An Interview with Andrea Beck (2024)

Professor Beck, your work focuses on numerical methods for computational fluid dynamics. How does one simulate a compressible flow?

Many engineering applications deal with multiscale problems. They are like the famous butterfly effect, where small, localized changes can have large impacts across distance and time. This means, for example, that when simulating an airplane in flight you would like to use a very fine computational mesh – ideally, surrounding the entire aircraft in virtual 1 mm cubes – to simulate at high precision how a compressible turbulent flow interacts with the plane. In practice, however, a simulation at that scale would take far too long, even with HLRS’s Hawk supercomputer or next-generation systems like Hunter or Herder. Instead, we reformulate the problem and resolve it to an intermediate scale, sometimes called the mesoscale.

Approximating in this way means that information is lost, and so to make such a simulation useful, you need a model to account for the fine-scale effects that you don’t capture. This is sometimes called scale bridging or closure modeling. To take a simple example, a colleague simulated how people evacuate a football stadium. You can essentially model people’s movements like a flow of water, and although it’s easy enough to model a smooth stream out of the building, it is hard to model individual people bumping into one another. This is important, though, because a single interaction between two people at a doorway could block an exit. To account for this, his closure model involved using Gaussian noise to recover these fine-scale effects. We do a similar thing when simulating compressible flows.

In your research, you have been exploring how machine learning could be used in identifying such closure models. What would the advantage of this approach be?

All engineering problems can be described by applying the laws of physics. To do so, we use complicated mathematical expressions that can only be solved using a supercomputer, which is why we need HLRS. Over the years, people have tried to find closure models for turbulence based on mathematical and physical reasoning. Essentially, we want to condense this complex phenomenon into a single, reliable number that can be input into a flow solver. However, there is still no clear and consistent model that represents turbulent flow in all cases. Instead, there are many models, and every researcher has his or her favorite.

Deriving such models is precisely what machine learning should be good at, and beginning a few years ago people started using it to extract low-dimensional features from high-dimensional data sets. The idea is that if we have enough data that have been generated by the process we are trying to model, then all of the necessary information about physical laws should be embedded in the data.

What do you see as the limits or frontiers of machine learning for CFD at the moment?


While it is true that nature will always obey physics, the problem with machine learning is that it does not directly replicate this data, but can only make approximations based on the data on which it is trained. For very specific cases, you can use machine learning to build astonishingly accurate models. For engineering applications, though, we want machine learning models that don’t just reproduce what we measured, but also give us reliable answers in situations for which we did not provide data.

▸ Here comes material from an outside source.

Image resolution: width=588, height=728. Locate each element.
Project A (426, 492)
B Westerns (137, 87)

From my perspective, and I have been guilty of this as well, we’ve put a little bit too much emphasis on saying it’s all in the data. Because machine learning uses a black box approach, there is currently no consistent way of making sure that if you use it, the answer you get doesn’t violate a basic law of physics. In the case I described earlier, the fact that two people will not merge together when they bump into each other is a physical law, but a neural network doesn’t know that and there is no guarantee that it will enforce the corresponding physical constraints. Or to take an example from aerospace engineering, it is important that your machine learning algorithm knows that gravity points straight down, and not at a slight angle. A naïve algorithm can’t necessarily know this just from the data, though.

During training, all that machine learning models see is the neighborhood of their data. Often, however, we don’t know what situations these models will actually be confronted with when we use them. When you need to apply your model to data from the next town, so to speak, we need models that contain physical constraints. With physical constraints we know that the model understands that gravity is always the same here as it is there.

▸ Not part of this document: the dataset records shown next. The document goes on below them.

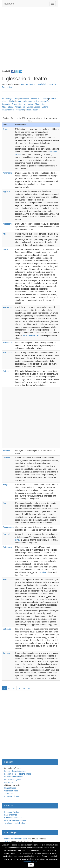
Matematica (40, 104)
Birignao (6, 485)
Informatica (28, 104)
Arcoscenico (8, 224)
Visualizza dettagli (30, 862)
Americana (8, 173)
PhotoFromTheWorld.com (15, 839)
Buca (5, 580)
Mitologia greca (33, 107)
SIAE (17, 540)
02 (10, 688)
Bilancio (6, 458)
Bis (4, 503)
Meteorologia (8, 107)
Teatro (36, 110)
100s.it (7, 841)
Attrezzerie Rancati (31, 335)
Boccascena (8, 527)
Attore (5, 249)
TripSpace (9, 794)
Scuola (28, 110)
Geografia (45, 101)
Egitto (19, 101)
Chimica (44, 98)
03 (15, 688)
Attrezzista (7, 307)
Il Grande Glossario (13, 796)
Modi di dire (43, 84)
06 (29, 688)
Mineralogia (20, 107)
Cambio (6, 653)
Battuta (6, 371)
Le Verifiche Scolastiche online (17, 774)
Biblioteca (35, 98)
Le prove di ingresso (13, 779)
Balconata (7, 342)
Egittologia (27, 101)
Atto (5, 234)
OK (31, 865)
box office (42, 572)
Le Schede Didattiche (13, 777)
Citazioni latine (8, 101)
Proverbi (52, 84)
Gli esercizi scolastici (13, 817)
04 (20, 688)
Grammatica (17, 104)
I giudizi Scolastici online (15, 771)
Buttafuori (7, 629)
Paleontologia (8, 110)
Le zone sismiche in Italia (15, 820)
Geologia (6, 104)
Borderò (6, 534)
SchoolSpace (10, 788)
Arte (16, 98)
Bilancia (6, 451)
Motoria (45, 107)
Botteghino (8, 547)
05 (24, 688)
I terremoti (9, 782)
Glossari (25, 84)
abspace (9, 4)
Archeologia (7, 98)
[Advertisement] (29, 40)
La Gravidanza (11, 815)
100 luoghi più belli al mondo (17, 823)
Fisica (36, 101)
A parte (6, 129)
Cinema (53, 98)
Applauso (7, 191)
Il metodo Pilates (11, 812)
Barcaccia (7, 352)
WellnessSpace (11, 790)
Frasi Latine (7, 87)
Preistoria (19, 110)
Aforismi (33, 84)
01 (5, 688)
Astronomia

A couple of years ago, people were optimistic that we wouldn’t have to do simulation anymore, but just machine learning. What we see now, however, is that we have to shift from purely data-driven models to physics-consistent models that are data-augmented or data-informed. The models should be based in physics and the data should help us to nudge them in the right direction. The approach that my lab is using is to keep the original simulation methods, but to use machine learning as an augmentation device that replaces some parts of the equation, where we know what the physical properties are.

Can you give an example of how such a physics-consistent, data-driven model might work in practice?


In an approach called Relexi, which we developed at HLRS in collaboration with staff at Hewlett Packard Enterprise, we combine traditional simulation approaches and machine learning in a single method. This is because in an aircraft turbine, for example, there is very slow flow, hot flow, cold flow, and it could contain water or steam. The physics is very sensitive to tiny changes. The dimensionality of the problem is huge, making it nearly impossible to come up with long lists of data tables that tell the machine learning algorithm, “If you see this, output that.” You would have to have so much data for so many different situations.